● 問題: 以下のすべての行を、空行を除いて、Markdownの表に書き換えなさい。列名は「番号」と「行」とし、各行にその番号を付けること。

● 演習データ:
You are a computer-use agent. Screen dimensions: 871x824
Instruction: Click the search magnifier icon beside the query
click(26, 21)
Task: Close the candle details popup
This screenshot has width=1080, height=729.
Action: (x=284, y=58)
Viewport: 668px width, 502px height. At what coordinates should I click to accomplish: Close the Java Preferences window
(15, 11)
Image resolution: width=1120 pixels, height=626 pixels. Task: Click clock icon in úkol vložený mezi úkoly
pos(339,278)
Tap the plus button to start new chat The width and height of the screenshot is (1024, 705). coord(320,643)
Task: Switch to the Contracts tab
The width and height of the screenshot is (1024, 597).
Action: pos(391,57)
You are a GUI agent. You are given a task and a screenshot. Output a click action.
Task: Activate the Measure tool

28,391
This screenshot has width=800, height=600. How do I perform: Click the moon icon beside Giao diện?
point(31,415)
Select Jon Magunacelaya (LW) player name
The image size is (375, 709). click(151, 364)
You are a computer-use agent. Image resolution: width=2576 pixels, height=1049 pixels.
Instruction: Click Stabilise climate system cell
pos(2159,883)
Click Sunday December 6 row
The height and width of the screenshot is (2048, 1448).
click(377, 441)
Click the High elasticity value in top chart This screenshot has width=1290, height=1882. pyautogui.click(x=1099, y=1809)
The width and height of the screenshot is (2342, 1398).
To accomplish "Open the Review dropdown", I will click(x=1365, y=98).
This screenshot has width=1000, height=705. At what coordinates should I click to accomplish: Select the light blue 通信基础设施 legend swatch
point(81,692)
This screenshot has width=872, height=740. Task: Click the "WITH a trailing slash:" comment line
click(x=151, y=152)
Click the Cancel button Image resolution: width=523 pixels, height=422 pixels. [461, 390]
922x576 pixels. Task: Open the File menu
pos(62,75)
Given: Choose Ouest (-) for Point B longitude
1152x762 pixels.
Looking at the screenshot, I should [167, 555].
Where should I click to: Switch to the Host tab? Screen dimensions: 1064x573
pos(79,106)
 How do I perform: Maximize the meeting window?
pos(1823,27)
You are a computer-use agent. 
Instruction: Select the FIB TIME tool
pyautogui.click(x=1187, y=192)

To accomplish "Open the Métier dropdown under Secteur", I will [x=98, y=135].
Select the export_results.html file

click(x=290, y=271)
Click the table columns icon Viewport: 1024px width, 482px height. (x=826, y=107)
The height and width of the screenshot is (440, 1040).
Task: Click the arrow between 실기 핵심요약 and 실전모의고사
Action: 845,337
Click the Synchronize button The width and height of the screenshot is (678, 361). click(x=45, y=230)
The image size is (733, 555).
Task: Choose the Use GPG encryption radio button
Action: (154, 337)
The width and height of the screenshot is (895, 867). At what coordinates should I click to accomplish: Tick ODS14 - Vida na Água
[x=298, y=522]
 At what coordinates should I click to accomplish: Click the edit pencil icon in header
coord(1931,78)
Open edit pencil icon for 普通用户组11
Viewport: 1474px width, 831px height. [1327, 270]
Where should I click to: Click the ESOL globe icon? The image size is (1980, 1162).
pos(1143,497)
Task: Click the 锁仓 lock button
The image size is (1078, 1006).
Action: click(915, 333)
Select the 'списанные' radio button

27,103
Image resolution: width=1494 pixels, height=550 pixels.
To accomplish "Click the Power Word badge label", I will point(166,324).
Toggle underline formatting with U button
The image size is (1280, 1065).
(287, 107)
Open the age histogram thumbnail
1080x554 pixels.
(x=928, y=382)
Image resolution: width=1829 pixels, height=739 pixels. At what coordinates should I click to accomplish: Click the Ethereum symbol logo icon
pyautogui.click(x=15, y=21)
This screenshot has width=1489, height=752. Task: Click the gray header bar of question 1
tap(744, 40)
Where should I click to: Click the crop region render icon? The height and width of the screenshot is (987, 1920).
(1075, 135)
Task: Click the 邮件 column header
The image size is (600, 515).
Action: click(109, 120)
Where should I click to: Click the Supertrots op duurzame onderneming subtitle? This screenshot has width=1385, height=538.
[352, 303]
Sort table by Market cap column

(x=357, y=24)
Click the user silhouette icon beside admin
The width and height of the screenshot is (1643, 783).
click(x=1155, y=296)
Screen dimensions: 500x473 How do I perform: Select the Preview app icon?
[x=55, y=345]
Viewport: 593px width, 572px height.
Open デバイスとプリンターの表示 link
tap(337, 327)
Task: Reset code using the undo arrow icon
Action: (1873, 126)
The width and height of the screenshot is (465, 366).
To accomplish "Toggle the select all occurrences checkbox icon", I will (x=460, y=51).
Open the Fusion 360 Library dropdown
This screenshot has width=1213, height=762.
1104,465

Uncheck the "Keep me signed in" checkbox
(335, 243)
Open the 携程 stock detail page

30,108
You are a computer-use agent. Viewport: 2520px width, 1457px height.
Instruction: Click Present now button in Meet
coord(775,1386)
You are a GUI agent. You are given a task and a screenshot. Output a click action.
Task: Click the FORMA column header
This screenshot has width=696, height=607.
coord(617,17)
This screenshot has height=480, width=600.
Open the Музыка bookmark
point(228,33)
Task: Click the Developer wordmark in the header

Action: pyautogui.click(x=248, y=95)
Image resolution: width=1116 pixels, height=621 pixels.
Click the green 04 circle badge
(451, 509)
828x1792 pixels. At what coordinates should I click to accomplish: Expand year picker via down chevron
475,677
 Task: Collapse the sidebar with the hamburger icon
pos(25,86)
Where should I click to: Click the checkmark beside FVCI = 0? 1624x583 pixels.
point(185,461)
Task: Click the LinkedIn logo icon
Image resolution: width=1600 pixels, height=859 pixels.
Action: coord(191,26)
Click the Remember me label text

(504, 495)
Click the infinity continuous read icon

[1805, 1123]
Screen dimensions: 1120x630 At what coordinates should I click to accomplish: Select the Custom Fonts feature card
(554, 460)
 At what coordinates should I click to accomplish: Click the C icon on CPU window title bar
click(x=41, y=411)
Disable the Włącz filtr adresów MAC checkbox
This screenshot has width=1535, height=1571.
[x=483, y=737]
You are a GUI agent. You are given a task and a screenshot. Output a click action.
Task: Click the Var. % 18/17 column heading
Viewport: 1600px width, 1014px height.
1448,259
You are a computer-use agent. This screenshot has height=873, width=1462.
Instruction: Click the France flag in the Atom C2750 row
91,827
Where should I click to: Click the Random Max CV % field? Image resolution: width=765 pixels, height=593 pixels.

● 解答:
| 番号 | 行 |
|---|---|
| 1 | You are a computer-use agent. Screen dimensions: 871x824 |
| 2 | Instruction: Click the search magnifier icon beside the query |
| 3 | click(26, 21) |
| 4 | Task: Close the candle details popup |
| 5 | This screenshot has width=1080, height=729. |
| 6 | Action: (x=284, y=58) |
| 7 | Viewport: 668px width, 502px height. At what coordinates should I click to accomplish: Close the Java Preferences window |
| 8 | (15, 11) |
| 9 | Image resolution: width=1120 pixels, height=626 pixels. Task: Click clock icon in úkol vložený mezi úkoly |
| 10 | pos(339,278) |
| 11 | Tap the plus button to start new chat The width and height of the screenshot is (1024, 705). coord(320,643) |
| 12 | Task: Switch to the Contracts tab |
| 13 | The width and height of the screenshot is (1024, 597). |
| 14 | Action: pos(391,57) |
| 15 | You are a GUI agent. You are given a task and a screenshot. Output a click action. |
| 16 | Task: Activate the Measure tool |
| 17 | 28,391 |
| 18 | This screenshot has width=800, height=600. How do I perform: Click the moon icon beside Giao diện? |
| 19 | point(31,415) |
| 20 | Select Jon Magunacelaya (LW) player name |
| 21 | The image size is (375, 709). click(151, 364) |
| 22 | You are a computer-use agent. Image resolution: width=2576 pixels, height=1049 pixels. |
| 23 | Instruction: Click Stabilise climate system cell |
| 24 | pos(2159,883) |
| 25 | Click Sunday December 6 row |
| 26 | The height and width of the screenshot is (2048, 1448). |
| 27 | click(377, 441) |
| 28 | Click the High elasticity value in top chart This screenshot has width=1290, height=1882. pyautogui.click(x=1099, y=1809) |
| 29 | The width and height of the screenshot is (2342, 1398). |
| 30 | To accomplish "Open the Review dropdown", I will click(x=1365, y=98). |
| 31 | This screenshot has width=1000, height=705. At what coordinates should I click to accomplish: Select the light blue 通信基础设施 legend swatch |
| 32 | point(81,692) |
| 33 | This screenshot has width=872, height=740. Task: Click the "WITH a trailing slash:" comment line |
| 34 | click(x=151, y=152) |
| 35 | Click the Cancel button Image resolution: width=523 pixels, height=422 pixels. [461, 390] |
| 36 | 922x576 pixels. Task: Open the File menu |
| 37 | pos(62,75) |
| 38 | Given: Choose Ouest (-) for Point B longitude |
| 39 | 1152x762 pixels. |
| 40 | Looking at the screenshot, I should [167, 555]. |
| 41 | Where should I click to: Switch to the Host tab? Screen dimensions: 1064x573 |
| 42 | pos(79,106) |
| 43 |  How do I perform: Maximize the meeting window? |
| 44 | pos(1823,27) |
| 45 | You are a computer-use agent.  |
| 46 | Instruction: Select the FIB TIME tool |
| 47 | pyautogui.click(x=1187, y=192) |
| 48 | To accomplish "Open the Métier dropdown under Secteur", I will [x=98, y=135]. |
| 49 | Select the export_results.html file |
| 50 | click(x=290, y=271) |
| 51 | Click the table columns icon Viewport: 1024px width, 482px height. (x=826, y=107) |
| 52 | The height and width of the screenshot is (440, 1040). |
| 53 | Task: Click the arrow between 실기 핵심요약 and 실전모의고사 |
| 54 | Action: 845,337 |
| 55 | Click the Synchronize button The width and height of the screenshot is (678, 361). click(x=45, y=230) |
| 56 | The image size is (733, 555). |
| 57 | Task: Choose the Use GPG encryption radio button |
| 58 | Action: (154, 337) |
| 59 | The width and height of the screenshot is (895, 867). At what coordinates should I click to accomplish: Tick ODS14 - Vida na Água |
| 60 | [x=298, y=522] |
| 61 |  At what coordinates should I click to accomplish: Click the edit pencil icon in header |
| 62 | coord(1931,78) |
| 63 | Open edit pencil icon for 普通用户组11 |
| 64 | Viewport: 1474px width, 831px height. [1327, 270] |
| 65 | Where should I click to: Click the ESOL globe icon? The image size is (1980, 1162). |
| 66 | pos(1143,497) |
| 67 | Task: Click the 锁仓 lock button |
| 68 | The image size is (1078, 1006). |
| 69 | Action: click(915, 333) |
| 70 | Select the 'списанные' radio button |
| 71 | 27,103 |
| 72 | Image resolution: width=1494 pixels, height=550 pixels. |
| 73 | To accomplish "Click the Power Word badge label", I will point(166,324). |
| 74 | Toggle underline formatting with U button |
| 75 | The image size is (1280, 1065). |
| 76 | (287, 107) |
| 77 | Open the age histogram thumbnail |
| 78 | 1080x554 pixels. |
| 79 | (x=928, y=382) |
| 80 | Image resolution: width=1829 pixels, height=739 pixels. At what coordinates should I click to accomplish: Click the Ethereum symbol logo icon |
| 81 | pyautogui.click(x=15, y=21) |
| 82 | This screenshot has width=1489, height=752. Task: Click the gray header bar of question 1 |
| 83 | tap(744, 40) |
| 84 | Where should I click to: Click the crop region render icon? The height and width of the screenshot is (987, 1920). |
| 85 | (1075, 135) |
| 86 | Task: Click the 邮件 column header |
| 87 | The image size is (600, 515). |
| 88 | Action: click(109, 120) |
| 89 | Where should I click to: Click the Supertrots op duurzame onderneming subtitle? This screenshot has width=1385, height=538. |
| 90 | [352, 303] |
| 91 | Sort table by Market cap column |
| 92 | (x=357, y=24) |
| 93 | Click the user silhouette icon beside admin |
| 94 | The width and height of the screenshot is (1643, 783). |
| 95 | click(x=1155, y=296) |
| 96 | Screen dimensions: 500x473 How do I perform: Select the Preview app icon? |
| 97 | [x=55, y=345] |
| 98 | Viewport: 593px width, 572px height. |
| 99 | Open デバイスとプリンターの表示 link |
| 100 | tap(337, 327) |
| 101 | Task: Reset code using the undo arrow icon |
| 102 | Action: (1873, 126) |
| 103 | The width and height of the screenshot is (465, 366). |
| 104 | To accomplish "Toggle the select all occurrences checkbox icon", I will (x=460, y=51). |
| 105 | Open the Fusion 360 Library dropdown |
| 106 | This screenshot has width=1213, height=762. |
| 107 | 1104,465 |
| 108 | Uncheck the "Keep me signed in" checkbox |
| 109 | (335, 243) |
| 110 | Open the 携程 stock detail page |
| 111 | 30,108 |
| 112 | You are a computer-use agent. Viewport: 2520px width, 1457px height. |
| 113 | Instruction: Click Present now button in Meet |
| 114 | coord(775,1386) |
| 115 | You are a GUI agent. You are given a task and a screenshot. Output a click action. |
| 116 | Task: Click the FORMA column header |
| 117 | This screenshot has width=696, height=607. |
| 118 | coord(617,17) |
| 119 | This screenshot has height=480, width=600. |
| 120 | Open the Музыка bookmark |
| 121 | point(228,33) |
| 122 | Task: Click the Developer wordmark in the header |
| 123 | Action: pyautogui.click(x=248, y=95) |
| 124 | Image resolution: width=1116 pixels, height=621 pixels. |
| 125 | Click the green 04 circle badge |
| 126 | (451, 509) |
| 127 | 828x1792 pixels. At what coordinates should I click to accomplish: Expand year picker via down chevron |
| 128 | 475,677 |
| 129 |  Task: Collapse the sidebar with the hamburger icon |
| 130 | pos(25,86) |
| 131 | Where should I click to: Click the checkmark beside FVCI = 0? 1624x583 pixels. |
| 132 | point(185,461) |
| 133 | Task: Click the LinkedIn logo icon |
| 134 | Image resolution: width=1600 pixels, height=859 pixels. |
| 135 | Action: coord(191,26) |
| 136 | Click the Remember me label text |
| 137 | (504, 495) |
| 138 | Click the infinity continuous read icon |
| 139 | [1805, 1123] |
| 140 | Screen dimensions: 1120x630 At what coordinates should I click to accomplish: Select the Custom Fonts feature card |
| 141 | (554, 460) |
| 142 |  At what coordinates should I click to accomplish: Click the C icon on CPU window title bar |
| 143 | click(x=41, y=411) |
| 144 | Disable the Włącz filtr adresów MAC checkbox |
| 145 | This screenshot has width=1535, height=1571. |
| 146 | [x=483, y=737] |
| 147 | You are a GUI agent. You are given a task and a screenshot. Output a click action. |
| 148 | Task: Click the Var. % 18/17 column heading |
| 149 | Viewport: 1600px width, 1014px height. |
| 150 | 1448,259 |
| 151 | You are a computer-use agent. This screenshot has height=873, width=1462. |
| 152 | Instruction: Click the France flag in the Atom C2750 row |
| 153 | 91,827 |
| 154 | Where should I click to: Click the Random Max CV % field? Image resolution: width=765 pixels, height=593 pixels. |